The second Blu-ray disc contains the bulk of the bonus materials. “Roz’s 100 Door Challenge” is said to be 100 games. However, it is simply a trivia game. Nevertheless, it is entertaining. “Pixar Fun Factory Tour” is a brief tour through the offices of Pixar. “Banished Concepts” contains five sequences that were left out of the film. There is a collection of Disney’s famous storyboard to film comparison. There are four featurettes that cover the pre-production process of the film. Each are fairly brief and relatively interesting, but not essential. “Set Dressing” briefly looks at real models used to create the animated cityscape. “Designing Monstropolis” is another quick look at the design of the cityscape. “Monster File” is a promotional short. “Location Flyaround” is an extended look at the city of Monstropolis using panning techniques. “Animation” is a section that contains six segments that discuss how the Pixar team goes about creating their animations. It is informative, but nothing really new form the process describe on the “Wall•E” Blu-ray bonus materials. “Sound and Music” is an all too brief look at the sound design of the film.
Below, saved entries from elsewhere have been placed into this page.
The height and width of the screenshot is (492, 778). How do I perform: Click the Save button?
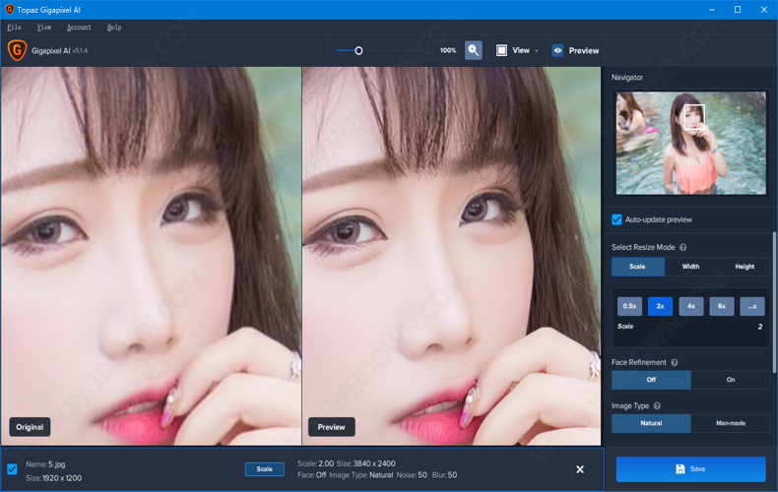point(690,468)
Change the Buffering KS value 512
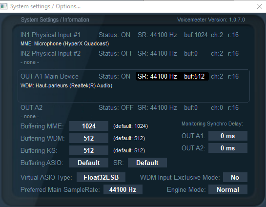This screenshot has height=207, width=266. point(89,150)
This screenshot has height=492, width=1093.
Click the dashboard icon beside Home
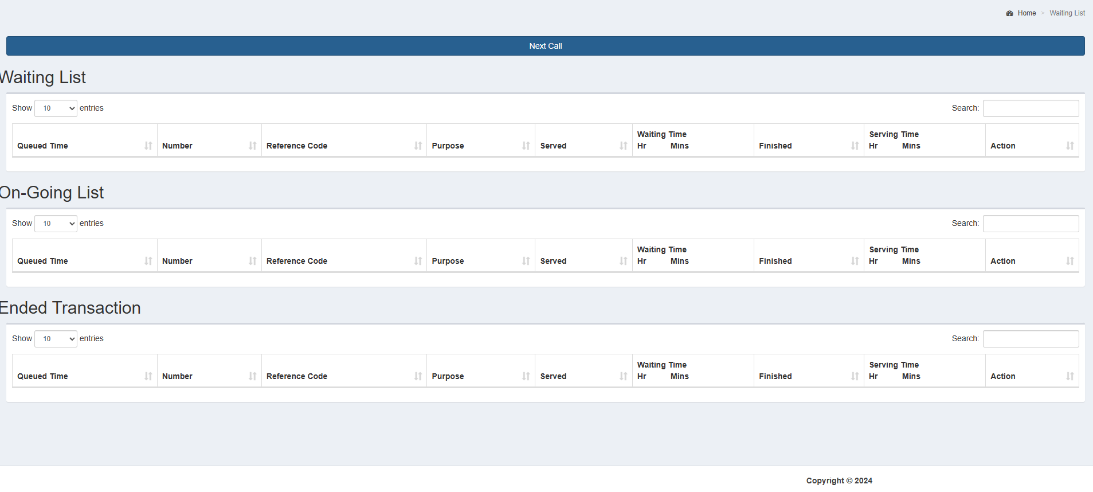tap(1009, 13)
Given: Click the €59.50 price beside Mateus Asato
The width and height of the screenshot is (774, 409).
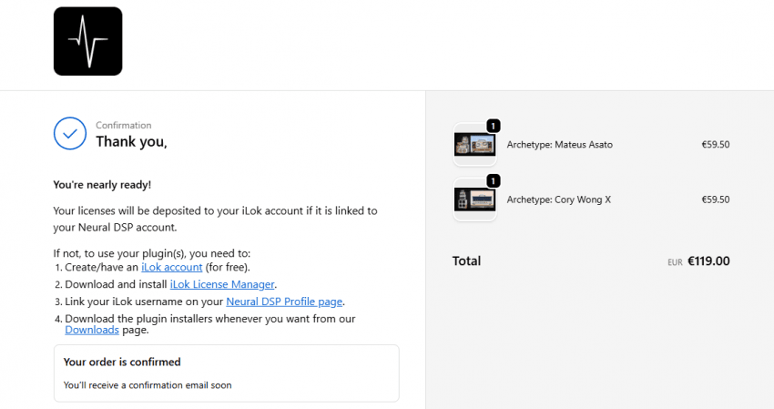Looking at the screenshot, I should click(x=715, y=145).
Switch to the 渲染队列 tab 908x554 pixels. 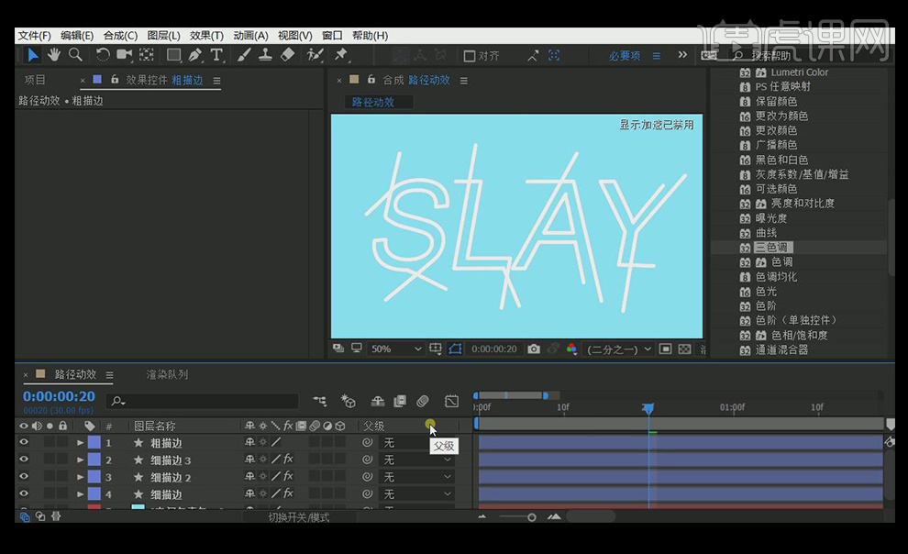tap(167, 374)
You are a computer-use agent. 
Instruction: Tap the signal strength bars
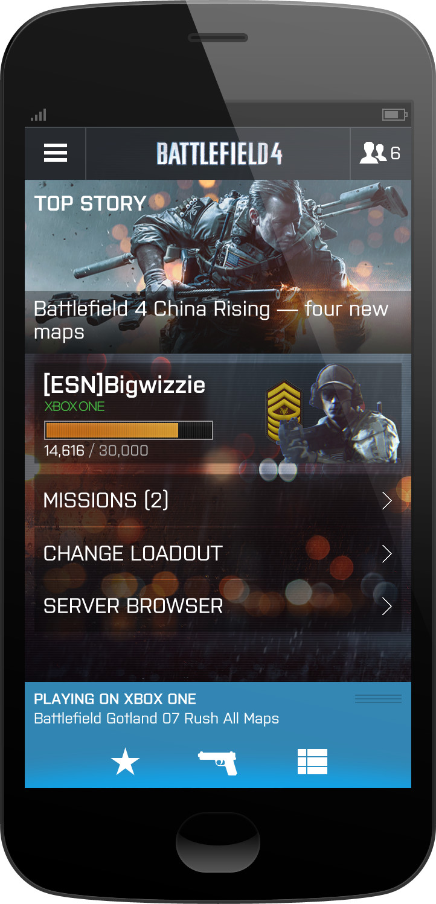pyautogui.click(x=38, y=115)
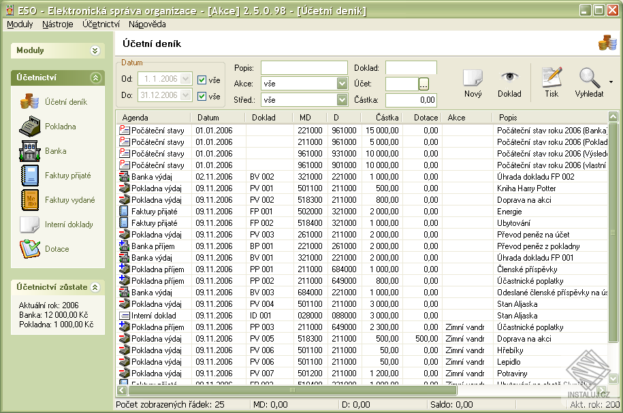Open Interní doklady page icon

pos(29,225)
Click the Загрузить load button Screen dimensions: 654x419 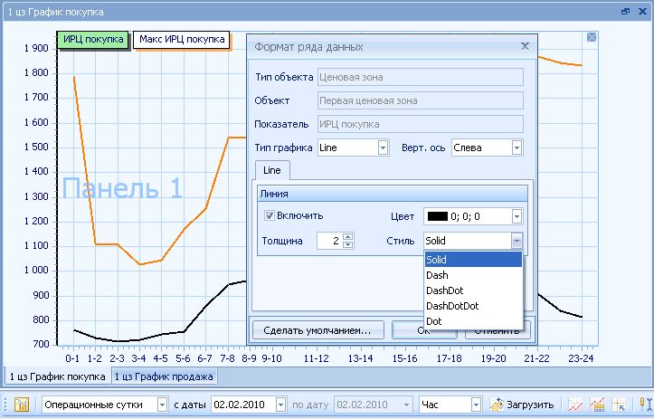click(522, 405)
In the “Release” section there are some trailers, outtakes and change notes. The “Monsters Only” section contains some of the original DVD featurettes. “Wrap-Up” is an outro by the filmmakers. The last feature on the second disc is an art gallery that has been upgraded to high definition.
“Monsters, Inc.” comes in an incredible package and is an entertaining film that shouldn’t be missed. The video and audio transfer are exquisite, but ultimately not perfect. While the package contains everything but the kitchen sink, Disney really needs to release just a one Blu-ray disc of this film and make it cheaper. For true fans of the film this is a must have.